的場の言葉を気にすることなく、ぐいぐいと手を引っ張って外へ出る。





「全く…。貴女はまったく変わりませんね」

諦めたようにため息をついた的場を振り返って私は笑う。

「何百年もの間、私は私だった。そうそう簡単に変わるはずがあるまい。坊はうつけだなぁ」

「うつけとは…。言ってくれるものです」

眉をしかめた的場にもう一度笑ってから、私は前を向いて走り出す。
的場のひんやりと冷たい手を握りながら。









「ここは…」

着いた場所は森の奥の池。


「ほら!綺麗だろう?」

両手を広げて私は池の前に立つ。

その後ろに飛ぶのは無数の仄かな灯り。

「寒蝉の早鳴きの夜には、蛍が日の入りと共に一斉に飛び立つのだ」

間に合ってよかった、と笑う私に的場はため息をつく。

「これのために、私を裸足で連れだしたのですか」

呆れたように座り込む的場の隣に私も座る。

「そうだ。綺麗だろう?」

ふふ、と笑った私を見てから的場は池に目を移す。

空には丁度星も輝きはじめていて。
その光が池に映りどこまでか星でどれが蛍か分からない幻想的な光の空間に的場は少し、笑った。

「…綺麗、ですね」









「明日…」

私が声を出すと、的場が静かにこちらを見つめる。

「新月の夜、私は夏目のもとへ向かう」

的場は表情を変えない。

「夏目は、私の友人だ。喰わせはしない。…しかし、御月神は、もう一人の、私だ。

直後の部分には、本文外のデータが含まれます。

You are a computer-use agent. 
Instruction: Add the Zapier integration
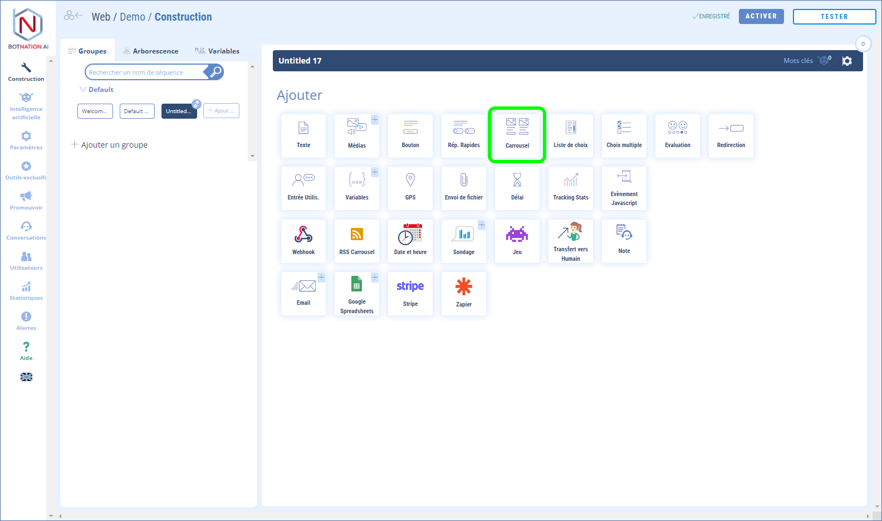click(x=464, y=293)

いくらお前といえども祓わせはしない」

その言葉に、的場はうっすらと笑みを浮かべる。

「なら、どうするつもりですか?祟り神は祓わなければ消えはしませんよ」

その言葉に、迷うことなく私はきっぱりと答える。


「私が、止める」



―…ドサッ


言葉を言った瞬間、私は地面に倒される。

倒れた私に覆いかぶさり、私の両腕を地面に縫いとめる的場が冷ややかな声を出す。

「あなたでは、今のあなたの力で奴を止めることは出来ない。わかってるはずだ」

「出来るよ、坊。あいつは私なんだから。わかってるだろう?」

互いの問答にしばしの沈黙が落ちる。


その静寂を的場の声が破る。

「神は…、消える時僅かでも未練があれば祟り神になる。僅かの未練もなく消えることのできる神がいると思いますか?…だから、土地を失った土地神は祓ってやるんですよ。そうすれば、祟り神になることはない」

的場が、僅かに顔を歪めながら言う。

それに、私は首を振る。

「だが、祓われたら私たちは昇華することが出来ない。祓われるのは苦しい。…風情がない。最後は美しい方が良いだろう?」

「ならば、私の式になれば…!」

私の言葉に被せるように的場が声をあげる。

「式になれば、消えはしない。力も戻る。私の式に、なれば…!」

的場の声が震えたように聞こえたのは気のせいだろうか。


「李葉、私の式に…!」


嗚呼、気のせいではなかったね。

上から落ちる水滴がつぅっと私の頬を伝って地面に沁みる。

「坊、坊。私は式にはならないよ。私は、高貴で、美しく、素晴らしい、山神なのだから」

覆いかぶさる的場の背中に腕をまわし、ぎゅうっと抱きしめる。

「懐かしい。昔、よく私の山に泣きにきていた坊をこうして抱いてやったな。…本当に、懐かしい」

彼が来なくなってからの時間など、私が生きてきた時間に比べれば、ほんの僅かのはずだった。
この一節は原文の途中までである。